A quick note on something bizarre: there was not a single mention in Tesla’s investor letter of either coronavirus or covid. Perhaps the company really is immune to both the virus and any mentions thereof. There was however a passing reference to the pandemic:
“It is difficult to predict how quickly vehicle manufacturing and its global supply chain will return to prior levels.”
“For our US factories, it remains uncertain how quickly we and our suppliers will be able to ramp production after resuming operations. We are coordinating closely with each supplier and associated government.”
Commenting on its product suite, the company said that it expects that production of both Model Y in Fremont and Model 3 in Shanghai will continue to ramp gradually through Q2, and is “continuing to build capacity for Model Y at Gigafactory Berlin and Gigafactory Shanghai and remain on track to start deliveries from both locations in 2021.” Lastly, Tesla said it is shifting its first Tesla Semi deliveries to 2021 which is odd since the company hasn’t even selected a factory for Semi production.
Tesla also provided an update on Gigafactory Berlin: the company says it’s about to break ground on the construction phase of the site.
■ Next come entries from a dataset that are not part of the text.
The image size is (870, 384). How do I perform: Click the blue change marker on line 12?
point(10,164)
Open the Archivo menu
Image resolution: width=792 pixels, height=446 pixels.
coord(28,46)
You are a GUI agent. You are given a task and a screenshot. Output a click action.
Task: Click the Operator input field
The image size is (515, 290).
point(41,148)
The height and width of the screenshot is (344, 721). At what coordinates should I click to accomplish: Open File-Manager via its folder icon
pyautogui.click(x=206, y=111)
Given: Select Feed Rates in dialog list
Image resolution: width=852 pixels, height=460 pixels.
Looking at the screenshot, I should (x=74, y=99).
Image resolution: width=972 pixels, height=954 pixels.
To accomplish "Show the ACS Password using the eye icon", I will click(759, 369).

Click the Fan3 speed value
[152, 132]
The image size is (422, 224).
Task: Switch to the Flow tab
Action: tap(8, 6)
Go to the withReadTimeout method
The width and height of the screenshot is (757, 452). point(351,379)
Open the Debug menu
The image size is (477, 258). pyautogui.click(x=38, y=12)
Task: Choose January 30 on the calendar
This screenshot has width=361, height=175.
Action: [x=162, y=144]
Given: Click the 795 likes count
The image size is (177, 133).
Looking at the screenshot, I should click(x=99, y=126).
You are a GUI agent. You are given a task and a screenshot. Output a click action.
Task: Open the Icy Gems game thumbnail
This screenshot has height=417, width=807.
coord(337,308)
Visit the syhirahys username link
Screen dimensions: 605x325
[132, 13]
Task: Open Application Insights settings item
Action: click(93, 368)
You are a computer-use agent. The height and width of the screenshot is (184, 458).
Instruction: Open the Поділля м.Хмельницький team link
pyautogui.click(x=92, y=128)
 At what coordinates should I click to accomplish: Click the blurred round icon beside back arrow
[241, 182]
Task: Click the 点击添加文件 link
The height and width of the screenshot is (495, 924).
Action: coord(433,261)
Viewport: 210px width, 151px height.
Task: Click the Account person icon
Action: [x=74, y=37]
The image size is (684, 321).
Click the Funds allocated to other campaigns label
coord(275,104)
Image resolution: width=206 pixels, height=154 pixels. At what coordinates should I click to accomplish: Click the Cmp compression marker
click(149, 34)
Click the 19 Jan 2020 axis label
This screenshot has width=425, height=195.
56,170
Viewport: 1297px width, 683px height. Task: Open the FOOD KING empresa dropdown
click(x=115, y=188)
The company says it’s on track to start delivering Berlin-built Model Y SUVs in 2021.
Oh, and as for that Cybertruck, well there was just one mention: in the company’s installed annual capacity table.
Commenting on the company’s earnings, Wedbush analyst Dan Ives said it’s all about profit. Ives concedes uncertainty remains around COVID-19, but says Tesla investors are looking beyond the near term and through to the June quarter. Courtesy of Bloomberg:
“Musk and his red cape did it again. The profitability picture is much stronger than feared. The missing piece in the puzzle was around profitability and around the fundamental profile, given the COVID headwinds. The bulls could take this and run. You could likely see a four digit stock. It’s true. No one knows what the next ten minutes will be let alone the next few months. Tesla investors are looking past the June quarter. That’s how Tesla investors are playing this stock.”
Gene Munster chimed in too, tweeting that “Tesla surprises on gross margin. GM improvement is a sign that Tesla is building a sustainable business. Auto gm ex credits of 18.6% beat expectations 16.8%. Reason is Shanghai made in China Model 3 improved since Dec-19, and now are “approaching level of US made in Model 3.”
Tesla surprises on gross margin. GM improvement is a sign that Tesla is building a sustainable business. Auto gm ex credits of 18.6% beat expectations 16.8%. Reason is Shanghai made in China Model 3 improved since Dec-19, and now are “approaching level of US made in Model 3.”
— Gene Munster (@munster_gene) April 29, 2020
Following the earnings results, which at least superficially beat all expectations, the stock initially tumbled then surged,c and was up more than $60/share at last check, rising to $862.